The syntax-morphology interface

Chapter:
(p.55) 3 The syntax-morphology interface
Source:
The Morphosyntax of Transitions
Author(s):

Víctor Acedo-Matellán

Publisher:
Oxford University Press
DOI:10.1093/acprof:oso/9780198733287.003.0003

The theory of the syntax-morphology interface is based on Distributed Morphology (Embick and Noyer). The morphological dimension of linguistic expressions is construed on the basis of a previously built syntactic representation and these two representations are, by default, isomorphic. Syntax/morphology mismatches are due to operations mapping the syntactic representation to the PF representation.
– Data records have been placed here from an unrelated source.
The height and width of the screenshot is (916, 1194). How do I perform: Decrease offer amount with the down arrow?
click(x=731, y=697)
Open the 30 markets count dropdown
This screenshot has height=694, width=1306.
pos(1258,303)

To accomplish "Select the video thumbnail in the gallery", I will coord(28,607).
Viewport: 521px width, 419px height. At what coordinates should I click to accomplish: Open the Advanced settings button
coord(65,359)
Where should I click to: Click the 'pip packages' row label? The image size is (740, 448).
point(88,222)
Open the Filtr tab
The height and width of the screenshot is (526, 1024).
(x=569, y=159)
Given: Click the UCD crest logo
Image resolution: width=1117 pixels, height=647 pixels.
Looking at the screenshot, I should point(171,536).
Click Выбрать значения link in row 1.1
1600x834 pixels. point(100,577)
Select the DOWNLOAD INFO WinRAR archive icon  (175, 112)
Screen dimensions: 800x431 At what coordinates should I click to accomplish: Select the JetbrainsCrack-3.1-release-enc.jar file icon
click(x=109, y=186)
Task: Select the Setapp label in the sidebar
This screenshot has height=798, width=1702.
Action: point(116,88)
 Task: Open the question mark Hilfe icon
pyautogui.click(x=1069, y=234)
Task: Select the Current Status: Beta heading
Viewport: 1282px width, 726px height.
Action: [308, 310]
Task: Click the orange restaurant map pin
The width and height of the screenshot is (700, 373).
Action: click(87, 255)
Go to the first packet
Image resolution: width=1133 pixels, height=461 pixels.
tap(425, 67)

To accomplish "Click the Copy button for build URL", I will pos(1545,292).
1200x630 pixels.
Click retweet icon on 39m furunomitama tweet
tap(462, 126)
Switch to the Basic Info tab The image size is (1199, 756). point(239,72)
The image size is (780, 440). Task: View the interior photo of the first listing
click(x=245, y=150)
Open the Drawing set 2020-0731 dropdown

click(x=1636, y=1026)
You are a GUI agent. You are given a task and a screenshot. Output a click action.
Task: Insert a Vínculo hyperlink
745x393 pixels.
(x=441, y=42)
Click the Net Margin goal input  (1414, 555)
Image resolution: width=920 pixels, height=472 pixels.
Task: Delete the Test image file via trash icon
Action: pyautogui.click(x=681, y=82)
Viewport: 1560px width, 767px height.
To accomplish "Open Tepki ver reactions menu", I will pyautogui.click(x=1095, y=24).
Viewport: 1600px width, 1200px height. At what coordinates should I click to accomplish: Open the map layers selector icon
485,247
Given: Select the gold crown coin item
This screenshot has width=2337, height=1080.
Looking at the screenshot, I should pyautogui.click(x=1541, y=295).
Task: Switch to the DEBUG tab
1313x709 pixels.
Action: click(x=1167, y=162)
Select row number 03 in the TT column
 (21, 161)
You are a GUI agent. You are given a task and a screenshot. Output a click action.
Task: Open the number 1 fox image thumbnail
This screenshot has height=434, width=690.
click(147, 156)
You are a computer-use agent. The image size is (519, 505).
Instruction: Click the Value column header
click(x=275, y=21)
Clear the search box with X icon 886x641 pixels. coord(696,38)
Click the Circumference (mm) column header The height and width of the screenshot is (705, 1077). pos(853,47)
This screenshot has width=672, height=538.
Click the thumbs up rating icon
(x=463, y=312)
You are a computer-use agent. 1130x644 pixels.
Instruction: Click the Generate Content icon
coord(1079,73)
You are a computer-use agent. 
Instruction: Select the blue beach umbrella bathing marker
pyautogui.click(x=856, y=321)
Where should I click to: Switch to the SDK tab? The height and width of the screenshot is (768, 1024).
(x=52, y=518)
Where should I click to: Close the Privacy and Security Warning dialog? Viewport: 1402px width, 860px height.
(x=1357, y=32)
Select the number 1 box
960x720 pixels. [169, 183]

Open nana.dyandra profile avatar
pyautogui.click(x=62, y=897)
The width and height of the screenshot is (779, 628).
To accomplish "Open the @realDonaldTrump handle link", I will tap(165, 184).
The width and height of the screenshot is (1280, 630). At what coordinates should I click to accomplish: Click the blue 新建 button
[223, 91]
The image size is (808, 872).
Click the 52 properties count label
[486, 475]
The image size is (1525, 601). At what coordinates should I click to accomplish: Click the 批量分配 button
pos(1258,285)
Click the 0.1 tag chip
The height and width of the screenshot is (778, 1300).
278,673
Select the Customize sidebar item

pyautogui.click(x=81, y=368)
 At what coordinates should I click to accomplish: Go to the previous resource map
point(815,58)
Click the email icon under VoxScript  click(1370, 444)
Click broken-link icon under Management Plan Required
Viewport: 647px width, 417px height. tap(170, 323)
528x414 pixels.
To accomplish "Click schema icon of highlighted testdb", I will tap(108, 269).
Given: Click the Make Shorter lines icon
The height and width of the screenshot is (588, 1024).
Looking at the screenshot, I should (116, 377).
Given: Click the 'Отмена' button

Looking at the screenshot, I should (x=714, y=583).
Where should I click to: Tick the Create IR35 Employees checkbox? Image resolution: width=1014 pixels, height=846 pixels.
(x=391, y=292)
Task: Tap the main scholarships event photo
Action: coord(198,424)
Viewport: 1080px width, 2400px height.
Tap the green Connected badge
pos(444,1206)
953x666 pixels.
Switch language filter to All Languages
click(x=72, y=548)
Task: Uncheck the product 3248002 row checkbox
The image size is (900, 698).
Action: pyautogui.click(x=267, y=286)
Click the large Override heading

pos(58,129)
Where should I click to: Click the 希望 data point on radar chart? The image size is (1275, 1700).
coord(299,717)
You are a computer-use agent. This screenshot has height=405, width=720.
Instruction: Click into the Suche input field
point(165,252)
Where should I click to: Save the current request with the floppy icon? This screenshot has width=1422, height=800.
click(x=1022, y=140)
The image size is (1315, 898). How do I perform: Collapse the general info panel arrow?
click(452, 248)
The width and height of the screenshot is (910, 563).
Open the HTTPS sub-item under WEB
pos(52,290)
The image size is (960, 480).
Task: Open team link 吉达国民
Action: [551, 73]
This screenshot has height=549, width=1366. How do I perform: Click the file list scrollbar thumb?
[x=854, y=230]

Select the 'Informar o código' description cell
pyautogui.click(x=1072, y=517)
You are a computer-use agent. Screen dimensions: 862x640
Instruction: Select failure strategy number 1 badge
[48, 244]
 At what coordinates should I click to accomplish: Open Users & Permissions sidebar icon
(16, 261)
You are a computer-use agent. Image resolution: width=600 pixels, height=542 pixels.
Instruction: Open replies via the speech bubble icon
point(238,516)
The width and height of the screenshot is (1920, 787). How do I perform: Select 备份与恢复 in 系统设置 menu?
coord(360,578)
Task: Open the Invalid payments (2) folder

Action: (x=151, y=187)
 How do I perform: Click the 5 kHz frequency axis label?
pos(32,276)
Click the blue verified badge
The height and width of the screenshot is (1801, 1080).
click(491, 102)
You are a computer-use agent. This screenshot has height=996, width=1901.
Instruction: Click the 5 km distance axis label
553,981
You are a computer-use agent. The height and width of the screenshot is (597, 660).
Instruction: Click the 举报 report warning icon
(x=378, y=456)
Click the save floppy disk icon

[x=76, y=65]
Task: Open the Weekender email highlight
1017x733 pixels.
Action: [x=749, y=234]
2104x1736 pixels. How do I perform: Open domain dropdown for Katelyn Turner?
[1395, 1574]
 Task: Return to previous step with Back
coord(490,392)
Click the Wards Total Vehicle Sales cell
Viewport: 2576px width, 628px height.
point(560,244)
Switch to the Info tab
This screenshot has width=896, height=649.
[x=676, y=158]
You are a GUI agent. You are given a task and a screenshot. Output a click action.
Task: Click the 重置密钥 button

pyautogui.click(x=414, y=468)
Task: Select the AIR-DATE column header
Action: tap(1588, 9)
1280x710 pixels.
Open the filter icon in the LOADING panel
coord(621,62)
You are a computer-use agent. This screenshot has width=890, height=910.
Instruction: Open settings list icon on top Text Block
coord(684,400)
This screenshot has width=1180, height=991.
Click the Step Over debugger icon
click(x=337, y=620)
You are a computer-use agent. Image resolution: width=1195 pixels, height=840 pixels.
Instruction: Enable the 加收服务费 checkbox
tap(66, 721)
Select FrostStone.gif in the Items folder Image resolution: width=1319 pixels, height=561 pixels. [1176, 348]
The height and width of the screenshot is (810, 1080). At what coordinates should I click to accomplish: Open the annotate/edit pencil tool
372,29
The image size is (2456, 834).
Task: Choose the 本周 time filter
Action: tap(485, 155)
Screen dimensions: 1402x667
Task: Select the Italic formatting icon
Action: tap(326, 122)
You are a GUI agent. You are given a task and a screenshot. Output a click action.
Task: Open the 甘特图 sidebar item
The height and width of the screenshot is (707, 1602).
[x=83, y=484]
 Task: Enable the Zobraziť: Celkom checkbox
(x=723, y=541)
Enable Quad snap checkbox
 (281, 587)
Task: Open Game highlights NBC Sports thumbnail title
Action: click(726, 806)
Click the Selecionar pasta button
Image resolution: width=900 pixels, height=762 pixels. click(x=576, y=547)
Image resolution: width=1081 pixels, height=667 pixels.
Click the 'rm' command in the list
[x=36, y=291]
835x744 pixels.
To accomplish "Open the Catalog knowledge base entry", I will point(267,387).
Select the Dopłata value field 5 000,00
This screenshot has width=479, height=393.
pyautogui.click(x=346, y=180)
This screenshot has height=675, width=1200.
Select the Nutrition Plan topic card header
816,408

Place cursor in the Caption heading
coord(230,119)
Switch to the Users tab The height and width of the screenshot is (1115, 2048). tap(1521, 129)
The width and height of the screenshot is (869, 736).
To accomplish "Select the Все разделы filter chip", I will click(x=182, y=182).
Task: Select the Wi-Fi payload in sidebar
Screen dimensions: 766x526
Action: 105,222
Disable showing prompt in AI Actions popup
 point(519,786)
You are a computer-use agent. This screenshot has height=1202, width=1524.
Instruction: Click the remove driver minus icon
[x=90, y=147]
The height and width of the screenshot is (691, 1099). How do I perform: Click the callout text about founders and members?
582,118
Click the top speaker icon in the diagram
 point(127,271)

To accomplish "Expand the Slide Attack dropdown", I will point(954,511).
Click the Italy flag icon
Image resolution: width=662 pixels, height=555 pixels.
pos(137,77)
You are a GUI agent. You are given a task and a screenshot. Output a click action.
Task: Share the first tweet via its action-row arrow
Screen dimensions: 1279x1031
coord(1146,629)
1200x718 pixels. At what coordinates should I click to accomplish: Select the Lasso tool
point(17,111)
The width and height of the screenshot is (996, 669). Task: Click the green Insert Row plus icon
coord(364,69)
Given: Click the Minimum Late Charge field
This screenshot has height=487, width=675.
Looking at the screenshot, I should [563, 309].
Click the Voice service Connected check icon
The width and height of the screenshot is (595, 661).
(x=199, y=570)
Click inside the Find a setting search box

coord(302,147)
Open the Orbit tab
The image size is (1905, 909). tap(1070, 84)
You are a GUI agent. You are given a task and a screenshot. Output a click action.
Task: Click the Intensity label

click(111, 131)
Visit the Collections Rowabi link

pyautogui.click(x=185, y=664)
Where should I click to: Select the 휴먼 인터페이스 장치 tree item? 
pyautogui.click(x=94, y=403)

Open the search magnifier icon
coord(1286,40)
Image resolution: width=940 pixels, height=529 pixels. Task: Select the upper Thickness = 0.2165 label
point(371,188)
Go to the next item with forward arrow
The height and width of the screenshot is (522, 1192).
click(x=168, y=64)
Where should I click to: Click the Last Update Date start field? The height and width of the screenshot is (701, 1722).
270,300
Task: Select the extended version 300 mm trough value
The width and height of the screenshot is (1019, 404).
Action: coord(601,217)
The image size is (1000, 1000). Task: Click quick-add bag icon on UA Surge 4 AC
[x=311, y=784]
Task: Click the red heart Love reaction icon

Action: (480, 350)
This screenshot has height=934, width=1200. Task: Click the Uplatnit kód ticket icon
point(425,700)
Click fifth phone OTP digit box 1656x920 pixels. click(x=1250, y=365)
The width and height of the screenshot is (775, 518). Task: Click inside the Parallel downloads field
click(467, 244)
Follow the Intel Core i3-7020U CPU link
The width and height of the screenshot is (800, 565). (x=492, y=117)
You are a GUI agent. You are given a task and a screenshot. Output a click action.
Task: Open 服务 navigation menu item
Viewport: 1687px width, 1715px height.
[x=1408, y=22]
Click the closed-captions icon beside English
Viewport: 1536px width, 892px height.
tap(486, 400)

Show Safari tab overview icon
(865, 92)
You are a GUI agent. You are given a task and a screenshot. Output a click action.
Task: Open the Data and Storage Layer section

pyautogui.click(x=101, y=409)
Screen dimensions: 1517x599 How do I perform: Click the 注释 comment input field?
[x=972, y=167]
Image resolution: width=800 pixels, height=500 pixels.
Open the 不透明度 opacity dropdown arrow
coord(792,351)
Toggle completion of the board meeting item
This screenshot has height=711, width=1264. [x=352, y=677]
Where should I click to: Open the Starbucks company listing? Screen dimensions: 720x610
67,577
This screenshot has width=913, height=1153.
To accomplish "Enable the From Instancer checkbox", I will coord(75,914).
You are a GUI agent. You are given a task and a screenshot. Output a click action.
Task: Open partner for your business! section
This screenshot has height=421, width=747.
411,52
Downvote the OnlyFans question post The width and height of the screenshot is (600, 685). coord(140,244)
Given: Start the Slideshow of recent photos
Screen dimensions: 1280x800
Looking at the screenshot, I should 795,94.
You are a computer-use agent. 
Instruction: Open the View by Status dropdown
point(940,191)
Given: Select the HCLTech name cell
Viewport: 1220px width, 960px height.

This mapping is also responsible for cross-linguistic variation, the mapping from syntax to LF being by hypothesis universally uniform. An operation of Morphological Merger creates complex words out of terminals. Morphological Merger is free, its results being filtered by the Vocabulary Items that realize the terminal nodes of the representation. If the contextual conditions established for the insertion of a given Vocabulary Item are not met, that can lead, in certain languages, to a failure of PF interpretation. The crashing character of the theory is shared with Nanosyntax (Fábregas).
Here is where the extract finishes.